- GIVEN TEXT
....................

Saturday, January 20, 2007

copy cat blog...

so rather than doing one end of the year book review i've decided to copy my boyfriend and review books as i complete them. i hope this will allow me to give more honest immediate impressions and also i suppose make my blog more palatable so that not everything has to be downloaded at once. i can be quite wordy if you haven't noticed. i will probably do a summary at the end of the year, but i'm going to try to do them as i go, so here goes...

i'll use the same star rating system that netflix uses as mentioned before, with 5 stars possible.

1. Third Class Superhero by Charles Yu. short fiction collection. 3 stars.

i really really really wanted to love this book. so perhaps having my expectations too high led ultimately to both our downfalls here. i found myself, after the first story, wishing for men & cartoons. the first story titled Third Class Superhero was wonderful. really lovely and thoughful and quite brilliant i thought. it also set the bar rather high for the rest of the collection and for me, it did not quite deliver. i give it three stars however instead of 2 or 2.5 because i have to admit that it is pretty groundbreaking in a way. most of the stories are very experimental and while for the most part i had trouble connecting with them emotionally and found them to be clinical i've made a mental (and now physical) note to go back and re-read this collection in a year or so and see how i feel about it on a second reading. i'll let you know if i have a change of heart. so that, the experimental groundbreaking nature and my LOVE of the first story brings the rating up quite a bit. check it out certainly if you are into experimental short fiction, he does some very intersting things. also, this is a first novel/collection i believe, so i think we'll see some great things forthcoming from Mr. Yu in the future i'll definitely be checking out the next one.

....................

- INFORMATION SUPPLIED
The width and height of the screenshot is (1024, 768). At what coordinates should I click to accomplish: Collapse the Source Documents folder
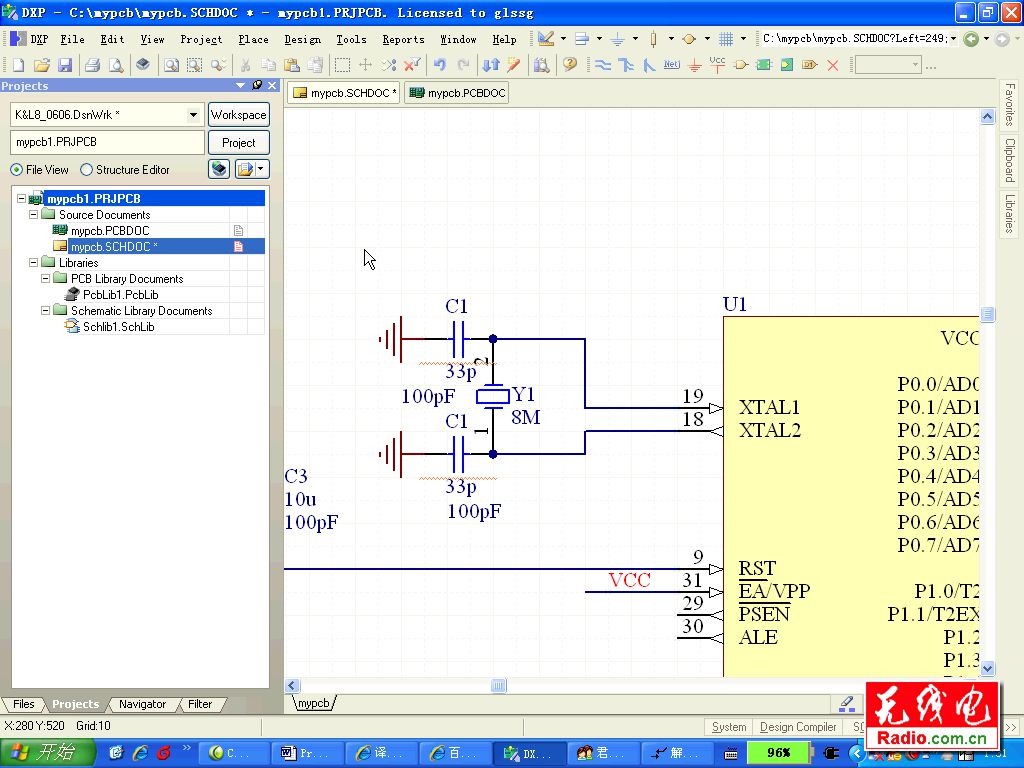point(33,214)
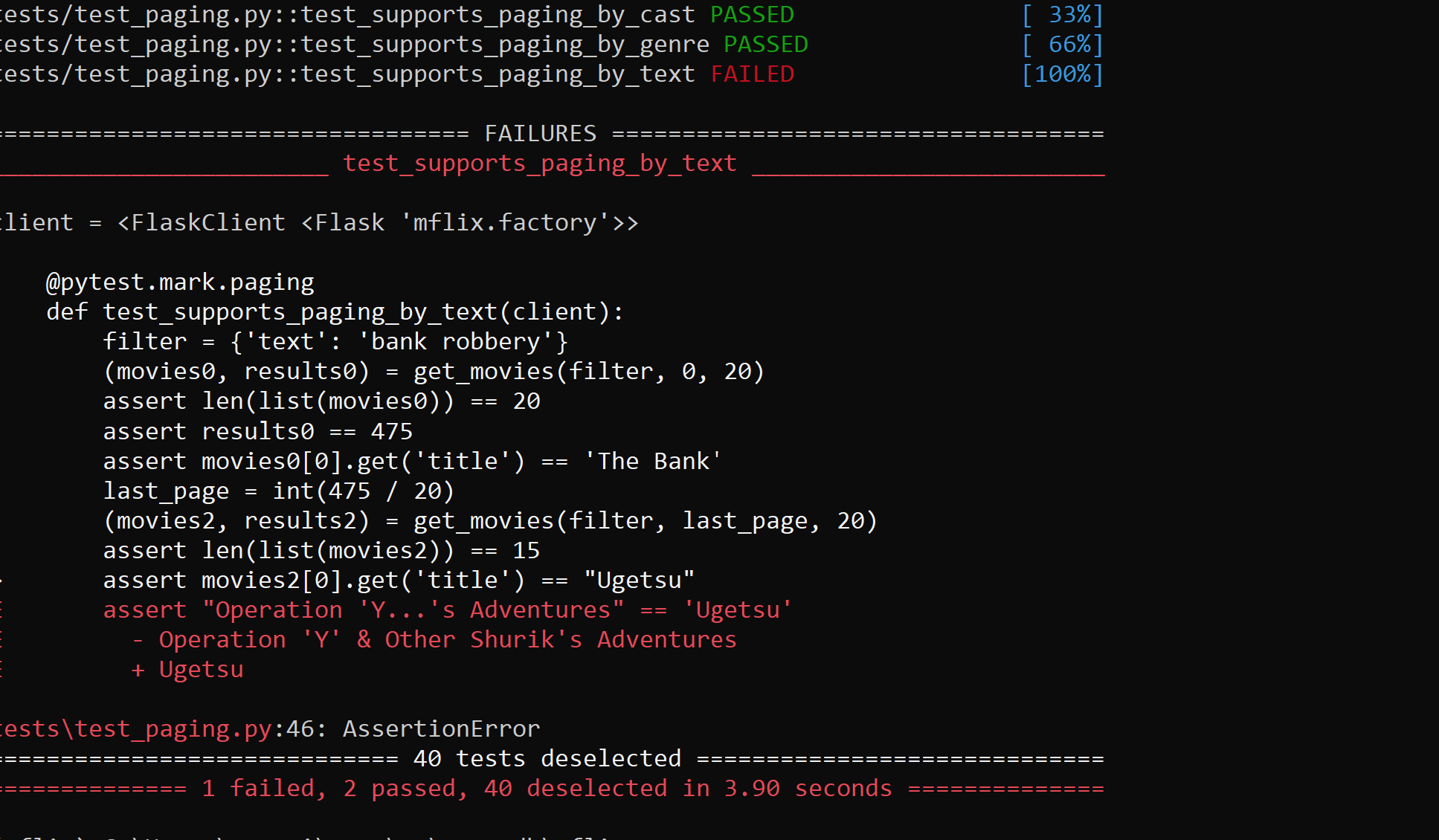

....................

- REQUIRED ACTION 1
According to the blog post, why does Third Class Superhero get three stars rather than two or two and a half? Answer in one to three sentences.
- REQUIRED ACTION 2
Answer these questions from the blog post:
(a) Which star rating system does the writer use, and how many stars are possible?
(b) What is the title of the first story in the collection?
(c) What does the writer plan to do in a year or so?
- REQUIRED ACTION 3
Retype the blog post's passage from "i'll use the" to "collection. 3 stars.", word for word.

- TASK RESULT 1
The writer raises the rating because the collection is groundbreaking in a way, with mostly experimental stories. The writer also loved the first story, and together these bring the rating up quite a bit.

- TASK RESULT 2
(a) The writer uses the same star rating system as Netflix, with 5 stars possible.
(b) The first story is titled Third Class Superhero.
(c) The writer plans to go back and re-read the collection to see how it feels on a second reading.

- TASK RESULT 3
i'll use the same star rating system that netflix uses as mentioned before, with 5 stars possible.

1. Third Class Superhero by Charles Yu. short fiction collection. 3 stars.